El padre Salvatierra aseguró que su parroquiano estaba aterrorizado de que uno de los pocos sujetos que había arrestado cuando vestía el uniforme pudiera reconocerlo y arrastrarlo ante la justicia por delitos relacionados con el pasado régimen militar. José Bento Benavides no podía dormir de noche, recurría a dosis cada vez más fuertes de psicofármacos y sedantes, faltaba al trabajo con frecuencia, deambulaba por las afueras de Buenos Aires como un vagabundo, hacía y deshacía planes para ocultarse. Nunca había tocado las bebidas alcohólicas, pero en los últimos meses compraba y consumía una cantidad considerable y a veces lo acompañaban a la parroquia en condiciones verdaderamente lamentables.
Las posibilidades de que pudiera encontrarse con Alejandro Ruiz Patrone eran realmente muy bajas, prácticamente nulas en una metrópolis de diez millones de habitantes; pero eso no era suficiente para tranquilizar a nuestro hombre.

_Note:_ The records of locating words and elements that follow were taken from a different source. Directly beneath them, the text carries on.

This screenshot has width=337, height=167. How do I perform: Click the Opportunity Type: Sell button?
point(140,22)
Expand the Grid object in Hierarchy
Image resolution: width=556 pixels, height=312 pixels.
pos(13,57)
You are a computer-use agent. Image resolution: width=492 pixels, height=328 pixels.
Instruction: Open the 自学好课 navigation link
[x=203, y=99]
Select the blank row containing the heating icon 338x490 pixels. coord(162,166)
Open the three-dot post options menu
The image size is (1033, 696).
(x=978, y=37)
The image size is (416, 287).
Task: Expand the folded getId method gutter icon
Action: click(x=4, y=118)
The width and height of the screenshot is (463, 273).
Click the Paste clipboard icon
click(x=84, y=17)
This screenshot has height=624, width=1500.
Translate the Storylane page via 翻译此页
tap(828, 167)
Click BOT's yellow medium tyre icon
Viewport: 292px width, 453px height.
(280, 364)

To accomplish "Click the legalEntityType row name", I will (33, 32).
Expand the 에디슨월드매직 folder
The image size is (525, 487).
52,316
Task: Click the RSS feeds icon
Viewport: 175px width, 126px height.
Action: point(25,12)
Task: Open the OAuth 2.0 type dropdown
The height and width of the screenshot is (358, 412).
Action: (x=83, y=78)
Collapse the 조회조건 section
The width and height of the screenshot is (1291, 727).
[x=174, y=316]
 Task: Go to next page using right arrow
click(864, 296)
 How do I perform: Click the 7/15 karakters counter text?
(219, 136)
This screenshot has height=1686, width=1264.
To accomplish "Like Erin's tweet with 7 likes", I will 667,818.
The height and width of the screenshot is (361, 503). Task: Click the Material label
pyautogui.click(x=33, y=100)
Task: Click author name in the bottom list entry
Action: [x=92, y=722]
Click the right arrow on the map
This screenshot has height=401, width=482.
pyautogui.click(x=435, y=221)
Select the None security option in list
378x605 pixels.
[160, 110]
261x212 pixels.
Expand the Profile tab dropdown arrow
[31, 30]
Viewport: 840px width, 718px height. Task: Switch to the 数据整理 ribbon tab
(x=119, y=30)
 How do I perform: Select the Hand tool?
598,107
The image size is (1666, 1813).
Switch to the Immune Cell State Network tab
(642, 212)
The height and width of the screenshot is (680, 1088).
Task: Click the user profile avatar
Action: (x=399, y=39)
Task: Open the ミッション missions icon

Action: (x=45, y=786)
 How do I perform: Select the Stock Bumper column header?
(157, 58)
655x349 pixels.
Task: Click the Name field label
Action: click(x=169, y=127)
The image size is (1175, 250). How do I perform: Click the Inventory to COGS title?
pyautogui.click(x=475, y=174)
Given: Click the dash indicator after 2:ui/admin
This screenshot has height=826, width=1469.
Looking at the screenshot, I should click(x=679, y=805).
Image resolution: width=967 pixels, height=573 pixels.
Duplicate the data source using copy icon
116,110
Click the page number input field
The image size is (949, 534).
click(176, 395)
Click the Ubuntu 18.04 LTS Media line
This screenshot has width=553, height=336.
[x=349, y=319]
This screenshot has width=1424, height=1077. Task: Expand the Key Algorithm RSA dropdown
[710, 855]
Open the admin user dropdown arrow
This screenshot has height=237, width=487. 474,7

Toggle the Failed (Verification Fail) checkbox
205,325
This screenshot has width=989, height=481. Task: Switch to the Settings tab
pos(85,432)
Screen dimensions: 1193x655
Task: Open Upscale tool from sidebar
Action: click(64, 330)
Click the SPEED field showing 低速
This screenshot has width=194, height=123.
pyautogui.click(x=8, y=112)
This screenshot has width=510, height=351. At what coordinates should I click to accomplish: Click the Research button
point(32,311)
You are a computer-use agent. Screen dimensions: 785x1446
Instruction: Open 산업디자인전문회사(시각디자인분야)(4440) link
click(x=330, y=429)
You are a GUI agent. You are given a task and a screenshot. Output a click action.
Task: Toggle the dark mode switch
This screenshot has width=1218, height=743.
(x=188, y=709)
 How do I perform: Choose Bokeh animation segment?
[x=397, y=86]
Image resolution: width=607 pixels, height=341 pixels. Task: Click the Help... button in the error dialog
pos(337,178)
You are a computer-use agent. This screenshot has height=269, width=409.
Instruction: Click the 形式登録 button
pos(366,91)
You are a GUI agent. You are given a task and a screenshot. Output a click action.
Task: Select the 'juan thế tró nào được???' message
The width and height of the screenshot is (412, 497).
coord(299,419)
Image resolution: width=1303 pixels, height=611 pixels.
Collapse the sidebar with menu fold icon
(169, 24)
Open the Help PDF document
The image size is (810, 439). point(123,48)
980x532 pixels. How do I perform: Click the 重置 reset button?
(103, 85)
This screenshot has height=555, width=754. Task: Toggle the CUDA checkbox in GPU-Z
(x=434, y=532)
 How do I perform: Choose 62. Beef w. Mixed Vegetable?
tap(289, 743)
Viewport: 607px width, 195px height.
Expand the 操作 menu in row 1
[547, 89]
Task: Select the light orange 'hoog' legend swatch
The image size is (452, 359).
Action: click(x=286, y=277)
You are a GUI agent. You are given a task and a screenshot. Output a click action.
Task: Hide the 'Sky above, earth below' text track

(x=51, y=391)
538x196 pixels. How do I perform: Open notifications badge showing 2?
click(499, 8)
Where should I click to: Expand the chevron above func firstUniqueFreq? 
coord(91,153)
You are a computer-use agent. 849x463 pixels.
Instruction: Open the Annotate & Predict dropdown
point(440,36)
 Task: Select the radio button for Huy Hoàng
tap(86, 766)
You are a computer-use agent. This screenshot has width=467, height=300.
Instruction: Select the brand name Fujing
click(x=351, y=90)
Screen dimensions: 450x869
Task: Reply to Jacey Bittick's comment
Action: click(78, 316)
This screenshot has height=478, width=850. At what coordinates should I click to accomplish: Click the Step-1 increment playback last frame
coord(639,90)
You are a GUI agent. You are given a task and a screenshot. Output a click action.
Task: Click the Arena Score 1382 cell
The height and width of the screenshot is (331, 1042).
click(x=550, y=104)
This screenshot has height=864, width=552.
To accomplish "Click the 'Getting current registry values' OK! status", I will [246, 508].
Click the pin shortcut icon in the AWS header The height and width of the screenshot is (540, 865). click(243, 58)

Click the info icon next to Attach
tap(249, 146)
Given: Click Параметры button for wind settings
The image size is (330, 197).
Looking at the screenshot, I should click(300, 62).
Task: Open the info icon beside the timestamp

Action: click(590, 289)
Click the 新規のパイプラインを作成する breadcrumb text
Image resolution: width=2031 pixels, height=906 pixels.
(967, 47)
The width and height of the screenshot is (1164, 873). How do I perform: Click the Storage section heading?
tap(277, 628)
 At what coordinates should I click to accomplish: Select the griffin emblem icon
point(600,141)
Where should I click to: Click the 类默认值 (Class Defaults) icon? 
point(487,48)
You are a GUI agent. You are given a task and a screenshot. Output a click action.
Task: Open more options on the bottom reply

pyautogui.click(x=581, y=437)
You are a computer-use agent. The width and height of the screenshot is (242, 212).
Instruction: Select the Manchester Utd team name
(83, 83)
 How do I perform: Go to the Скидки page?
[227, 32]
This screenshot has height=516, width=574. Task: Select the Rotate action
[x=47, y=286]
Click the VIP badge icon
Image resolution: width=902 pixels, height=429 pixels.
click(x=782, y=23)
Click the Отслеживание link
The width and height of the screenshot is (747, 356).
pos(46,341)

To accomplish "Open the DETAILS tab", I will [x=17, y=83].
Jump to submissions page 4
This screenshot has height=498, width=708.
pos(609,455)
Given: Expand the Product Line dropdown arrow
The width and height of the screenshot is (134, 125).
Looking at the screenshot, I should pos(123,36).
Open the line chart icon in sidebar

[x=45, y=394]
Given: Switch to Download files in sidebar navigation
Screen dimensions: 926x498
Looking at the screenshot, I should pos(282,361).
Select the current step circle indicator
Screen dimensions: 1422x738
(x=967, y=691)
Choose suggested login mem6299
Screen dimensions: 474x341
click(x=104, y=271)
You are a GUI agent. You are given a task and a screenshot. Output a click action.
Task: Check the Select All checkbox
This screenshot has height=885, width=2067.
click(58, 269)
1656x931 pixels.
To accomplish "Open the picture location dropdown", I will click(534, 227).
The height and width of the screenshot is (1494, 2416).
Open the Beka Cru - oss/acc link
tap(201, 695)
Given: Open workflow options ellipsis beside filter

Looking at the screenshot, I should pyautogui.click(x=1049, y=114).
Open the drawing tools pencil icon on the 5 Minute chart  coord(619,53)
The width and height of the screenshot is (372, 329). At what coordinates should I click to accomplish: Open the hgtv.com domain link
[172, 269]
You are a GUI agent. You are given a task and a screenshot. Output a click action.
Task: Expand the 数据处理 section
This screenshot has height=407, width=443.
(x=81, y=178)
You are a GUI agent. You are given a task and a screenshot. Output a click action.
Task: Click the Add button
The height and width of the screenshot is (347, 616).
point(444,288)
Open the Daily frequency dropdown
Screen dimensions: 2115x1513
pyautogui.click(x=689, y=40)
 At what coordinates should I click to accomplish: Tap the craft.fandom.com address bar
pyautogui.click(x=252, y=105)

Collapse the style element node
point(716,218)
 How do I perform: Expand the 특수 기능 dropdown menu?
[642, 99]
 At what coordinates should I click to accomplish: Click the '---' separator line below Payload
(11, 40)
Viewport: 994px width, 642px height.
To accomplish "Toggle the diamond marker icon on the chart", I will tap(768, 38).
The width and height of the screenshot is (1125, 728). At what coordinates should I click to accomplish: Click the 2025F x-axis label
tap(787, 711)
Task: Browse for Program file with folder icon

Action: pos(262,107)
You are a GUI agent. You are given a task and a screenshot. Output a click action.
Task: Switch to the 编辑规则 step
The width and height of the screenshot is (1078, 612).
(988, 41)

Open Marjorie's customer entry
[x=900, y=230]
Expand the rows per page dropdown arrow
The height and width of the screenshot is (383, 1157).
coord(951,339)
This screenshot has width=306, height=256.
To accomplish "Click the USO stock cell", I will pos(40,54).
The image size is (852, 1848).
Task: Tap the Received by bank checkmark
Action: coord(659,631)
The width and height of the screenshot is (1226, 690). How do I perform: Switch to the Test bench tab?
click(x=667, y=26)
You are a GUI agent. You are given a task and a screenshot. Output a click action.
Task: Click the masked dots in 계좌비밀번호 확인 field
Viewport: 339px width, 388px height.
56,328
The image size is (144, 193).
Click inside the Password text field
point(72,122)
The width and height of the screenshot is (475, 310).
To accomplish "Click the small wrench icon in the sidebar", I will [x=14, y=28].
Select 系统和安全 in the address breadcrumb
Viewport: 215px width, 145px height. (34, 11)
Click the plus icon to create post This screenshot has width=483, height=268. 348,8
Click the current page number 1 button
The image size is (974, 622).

El sacerdote me informó con todo detalle sobre los proyectos que se agitaban en la mente enfebrecida del ex militar, desde la idea de emigrar a otro país – había pensado primero en México, en el mismo continente, y después en España – hasta someterse a una dolorosa y costosa cirugía facial con un profesional cuyo silencio hubiera debido comprar – algunos bocetos que se encontraron en un cajón de su escritorio ilustraban la transformación.
Hasta la última y más económica solución: completar el trabajo que había empezado aquel lejano 1977.